[Records from a pointing dataset]

────

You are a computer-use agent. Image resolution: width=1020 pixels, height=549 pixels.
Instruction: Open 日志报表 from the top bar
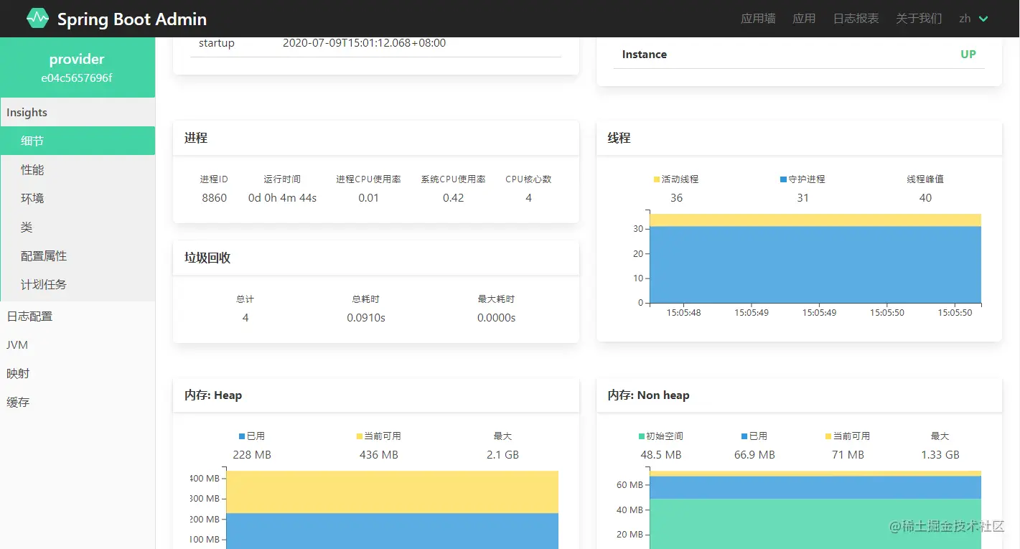[x=856, y=19]
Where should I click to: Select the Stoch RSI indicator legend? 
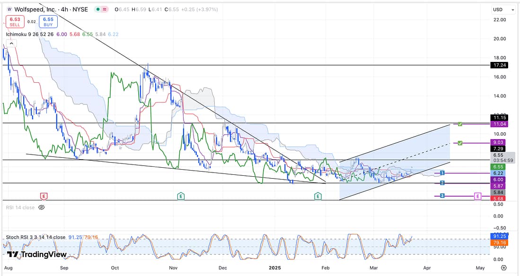point(35,237)
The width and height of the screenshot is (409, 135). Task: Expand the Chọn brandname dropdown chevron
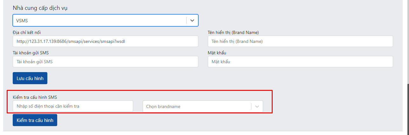click(257, 106)
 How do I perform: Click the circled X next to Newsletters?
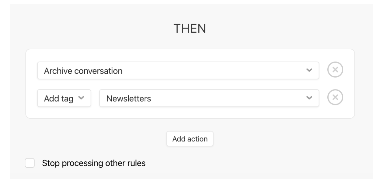click(335, 98)
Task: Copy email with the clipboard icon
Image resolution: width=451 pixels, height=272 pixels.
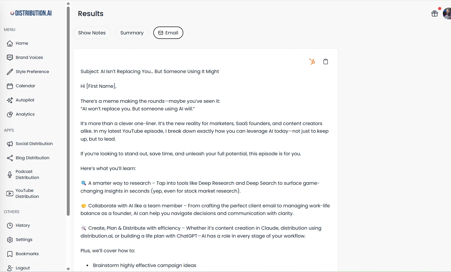Action: [326, 61]
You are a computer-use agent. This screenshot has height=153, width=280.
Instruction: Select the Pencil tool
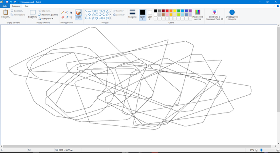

────

Edit the listing by swapping every "Instruction" for "Step", leaving everything else as it is. Leave the pictures out of your answer.

You are a computer-use agent. Image resolution: width=1020 pixels, height=549 pixels.
Step: Open 日志报表 from the top bar
[x=856, y=19]
Where should I click to: Select the Stoch RSI indicator legend? 
point(35,237)
The width and height of the screenshot is (409, 135). Task: Expand the Chọn brandname dropdown chevron
click(257, 106)
 How do I perform: Click the circled X next to Newsletters?
click(335, 98)
Task: Copy email with the clipboard icon
Image resolution: width=451 pixels, height=272 pixels.
Action: [326, 61]
You are a computer-use agent. This screenshot has height=153, width=280.
Step: Select the Pencil tool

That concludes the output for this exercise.